Action item
Print word for word the first line of the records below and every following line through the one containing "Given: Click the browser forward arrow"; print nothing else.

(Stored data)
------------------------

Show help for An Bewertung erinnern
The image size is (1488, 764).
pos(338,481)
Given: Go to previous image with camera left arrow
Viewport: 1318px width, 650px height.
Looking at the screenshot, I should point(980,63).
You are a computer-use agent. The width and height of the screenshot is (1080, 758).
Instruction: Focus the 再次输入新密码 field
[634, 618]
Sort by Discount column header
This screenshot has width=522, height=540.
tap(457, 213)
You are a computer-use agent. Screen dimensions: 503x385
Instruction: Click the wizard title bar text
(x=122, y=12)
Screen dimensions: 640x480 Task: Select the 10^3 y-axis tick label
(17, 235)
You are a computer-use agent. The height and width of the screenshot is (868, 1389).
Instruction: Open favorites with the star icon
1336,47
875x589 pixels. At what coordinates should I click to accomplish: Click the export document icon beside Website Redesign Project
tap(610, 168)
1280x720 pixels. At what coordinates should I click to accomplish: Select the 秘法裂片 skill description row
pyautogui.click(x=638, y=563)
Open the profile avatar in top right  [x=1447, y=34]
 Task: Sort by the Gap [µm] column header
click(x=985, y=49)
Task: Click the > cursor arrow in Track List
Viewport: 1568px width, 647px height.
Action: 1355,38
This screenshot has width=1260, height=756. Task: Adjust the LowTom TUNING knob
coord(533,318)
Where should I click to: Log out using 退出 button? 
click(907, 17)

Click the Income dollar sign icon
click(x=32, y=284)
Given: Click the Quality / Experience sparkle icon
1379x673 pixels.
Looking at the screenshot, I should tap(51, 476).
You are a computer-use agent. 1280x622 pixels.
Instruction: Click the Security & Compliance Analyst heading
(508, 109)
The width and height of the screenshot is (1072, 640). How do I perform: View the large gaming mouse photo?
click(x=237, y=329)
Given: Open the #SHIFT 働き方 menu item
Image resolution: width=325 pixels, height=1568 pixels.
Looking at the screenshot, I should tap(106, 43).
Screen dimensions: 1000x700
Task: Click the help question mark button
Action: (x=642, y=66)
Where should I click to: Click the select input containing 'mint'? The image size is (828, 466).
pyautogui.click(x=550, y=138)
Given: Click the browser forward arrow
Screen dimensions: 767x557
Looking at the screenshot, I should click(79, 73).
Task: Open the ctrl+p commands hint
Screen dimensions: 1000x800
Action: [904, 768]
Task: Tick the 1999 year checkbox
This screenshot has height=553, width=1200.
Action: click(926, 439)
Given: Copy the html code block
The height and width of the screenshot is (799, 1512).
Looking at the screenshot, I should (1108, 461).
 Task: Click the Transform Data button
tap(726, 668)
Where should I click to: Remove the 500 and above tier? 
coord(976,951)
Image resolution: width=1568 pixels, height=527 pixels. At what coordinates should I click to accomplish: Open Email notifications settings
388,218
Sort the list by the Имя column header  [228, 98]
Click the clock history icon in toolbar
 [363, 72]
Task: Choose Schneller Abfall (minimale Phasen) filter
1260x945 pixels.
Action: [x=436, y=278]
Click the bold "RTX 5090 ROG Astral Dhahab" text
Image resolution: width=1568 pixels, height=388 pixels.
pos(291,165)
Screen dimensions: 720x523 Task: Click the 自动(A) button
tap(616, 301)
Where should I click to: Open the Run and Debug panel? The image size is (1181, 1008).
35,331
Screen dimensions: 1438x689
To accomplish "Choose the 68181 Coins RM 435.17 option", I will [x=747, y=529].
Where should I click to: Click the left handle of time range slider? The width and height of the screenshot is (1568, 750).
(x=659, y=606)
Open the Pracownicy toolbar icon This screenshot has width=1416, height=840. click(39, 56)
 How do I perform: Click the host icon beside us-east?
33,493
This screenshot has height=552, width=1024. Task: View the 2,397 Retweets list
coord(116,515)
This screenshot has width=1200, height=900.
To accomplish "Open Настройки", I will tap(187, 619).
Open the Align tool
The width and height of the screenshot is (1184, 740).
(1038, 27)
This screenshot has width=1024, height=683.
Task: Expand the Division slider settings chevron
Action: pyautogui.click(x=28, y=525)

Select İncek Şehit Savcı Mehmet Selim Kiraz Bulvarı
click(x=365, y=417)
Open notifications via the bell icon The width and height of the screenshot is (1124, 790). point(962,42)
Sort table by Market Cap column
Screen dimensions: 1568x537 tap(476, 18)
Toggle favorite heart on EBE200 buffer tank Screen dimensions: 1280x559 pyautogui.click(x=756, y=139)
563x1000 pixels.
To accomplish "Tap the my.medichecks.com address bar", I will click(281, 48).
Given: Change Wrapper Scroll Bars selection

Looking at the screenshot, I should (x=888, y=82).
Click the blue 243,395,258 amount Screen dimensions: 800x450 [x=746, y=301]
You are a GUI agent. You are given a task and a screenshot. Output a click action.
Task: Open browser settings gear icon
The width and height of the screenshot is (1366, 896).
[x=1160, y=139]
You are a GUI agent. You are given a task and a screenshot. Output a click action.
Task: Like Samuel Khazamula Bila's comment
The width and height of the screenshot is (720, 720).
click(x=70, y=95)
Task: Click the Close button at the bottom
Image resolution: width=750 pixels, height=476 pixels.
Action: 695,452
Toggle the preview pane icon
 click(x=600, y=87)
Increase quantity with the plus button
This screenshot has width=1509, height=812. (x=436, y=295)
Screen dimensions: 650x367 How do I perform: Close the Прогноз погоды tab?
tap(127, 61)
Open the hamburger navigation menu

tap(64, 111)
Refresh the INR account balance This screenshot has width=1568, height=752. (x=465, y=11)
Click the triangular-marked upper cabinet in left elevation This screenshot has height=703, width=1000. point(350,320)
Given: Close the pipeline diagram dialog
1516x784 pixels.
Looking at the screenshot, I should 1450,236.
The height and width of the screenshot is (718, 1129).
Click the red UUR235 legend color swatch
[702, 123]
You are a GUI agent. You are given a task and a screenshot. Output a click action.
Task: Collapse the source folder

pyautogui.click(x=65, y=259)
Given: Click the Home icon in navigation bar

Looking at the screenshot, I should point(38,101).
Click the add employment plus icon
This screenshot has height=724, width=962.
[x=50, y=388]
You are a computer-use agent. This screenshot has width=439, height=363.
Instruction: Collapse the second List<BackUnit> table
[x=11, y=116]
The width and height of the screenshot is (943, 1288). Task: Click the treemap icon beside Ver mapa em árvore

------------------------

Exercise output
Show help for An Bewertung erinnern
The image size is (1488, 764).
pos(338,481)
Given: Go to previous image with camera left arrow
Viewport: 1318px width, 650px height.
Looking at the screenshot, I should point(980,63).
You are a computer-use agent. The width and height of the screenshot is (1080, 758).
Instruction: Focus the 再次输入新密码 field
[634, 618]
Sort by Discount column header
This screenshot has width=522, height=540.
tap(457, 213)
You are a computer-use agent. Screen dimensions: 503x385
Instruction: Click the wizard title bar text
(x=122, y=12)
Screen dimensions: 640x480 Task: Select the 10^3 y-axis tick label
(17, 235)
You are a computer-use agent. The height and width of the screenshot is (868, 1389).
Instruction: Open favorites with the star icon
1336,47
875x589 pixels. At what coordinates should I click to accomplish: Click the export document icon beside Website Redesign Project
tap(610, 168)
1280x720 pixels. At what coordinates should I click to accomplish: Select the 秘法裂片 skill description row
pyautogui.click(x=638, y=563)
Open the profile avatar in top right  [x=1447, y=34]
 Task: Sort by the Gap [µm] column header
click(x=985, y=49)
Task: Click the > cursor arrow in Track List
Viewport: 1568px width, 647px height.
Action: 1355,38
This screenshot has width=1260, height=756. Task: Adjust the LowTom TUNING knob
coord(533,318)
Where should I click to: Log out using 退出 button? 
click(907, 17)

Click the Income dollar sign icon
click(x=32, y=284)
Given: Click the Quality / Experience sparkle icon
1379x673 pixels.
Looking at the screenshot, I should tap(51, 476).
You are a computer-use agent. 1280x622 pixels.
Instruction: Click the Security & Compliance Analyst heading
(508, 109)
The width and height of the screenshot is (1072, 640). How do I perform: View the large gaming mouse photo?
click(x=237, y=329)
Given: Open the #SHIFT 働き方 menu item
Image resolution: width=325 pixels, height=1568 pixels.
Looking at the screenshot, I should tap(106, 43).
Screen dimensions: 1000x700
Task: Click the help question mark button
Action: (x=642, y=66)
Where should I click to: Click the select input containing 'mint'? The image size is (828, 466).
pyautogui.click(x=550, y=138)
Given: Click the browser forward arrow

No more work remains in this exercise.